There was something in the architecture of his face, the interesting v-shaped eyebrows, that drew me in. I looked him up, but I had to move backwards from his death because it was difficult to get past the fact that the Nazis gassed him at Auschwitz. While still at the Paris police station (before being sent to Drancy and then to Auschwitz), he wrote “fatalistically” to his wife: “If ever there was a Jew, an authentic Jew whom Hitler should have arrested, it’s me.”
Close friends sped to Gestapo headquarters to beg for his release on “the grounds of his great literary talent.” I can only imagine this. It’s enough to break your heart, as Exodus will do if you read it.
EXODUS SUPER FLUMINA BABYLONIS
The gods have ordered the death of these men to be the subject Of songs for generations to come.
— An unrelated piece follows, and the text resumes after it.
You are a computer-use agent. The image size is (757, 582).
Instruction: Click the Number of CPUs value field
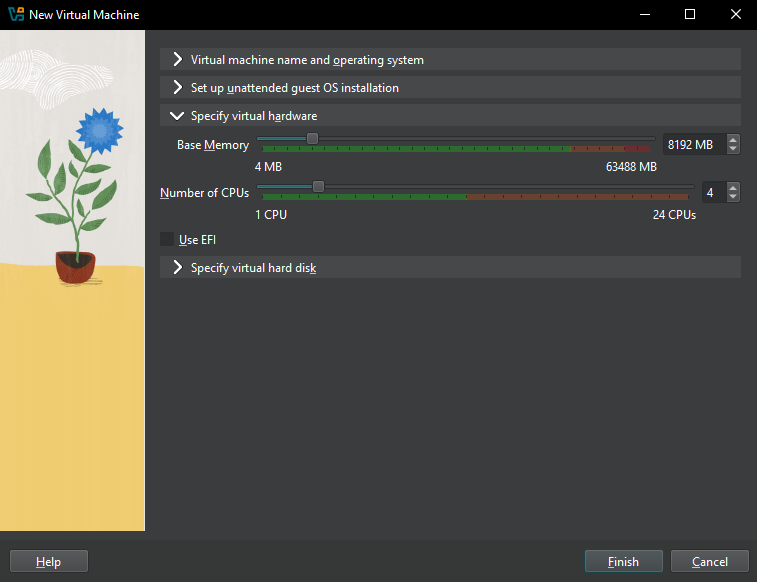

Homer
And so it was.
I could only read this poetry knowing what happened to Benjamin Fondane. There was no other way for me to do it, and the words on the page became prophetic – not just for his life’s end but for mankind. What shall we do if the rivers / one after the other take their leave? / My god, what will we do?
You don’t have to be Jewish or religious to read the beauty and terror here. Written in 1934, the pieces are interwoven, like some strange play-song, and there’s a nod to the Greeks with a Chorus and a priest, and Hebrew prophecy, and French theater, and surrealism.
The author himself wrote the postscript in 1942 or 1943: “Poetry is in search of friends, not a public. And so through clandestine means this poem may gain a worthy life in the eyes of a dedicated audience. Let it be understood that the reader who shares our views will commit to spreading the word and, for that, is entitled to the trouble of copying or having the manuscript copied.”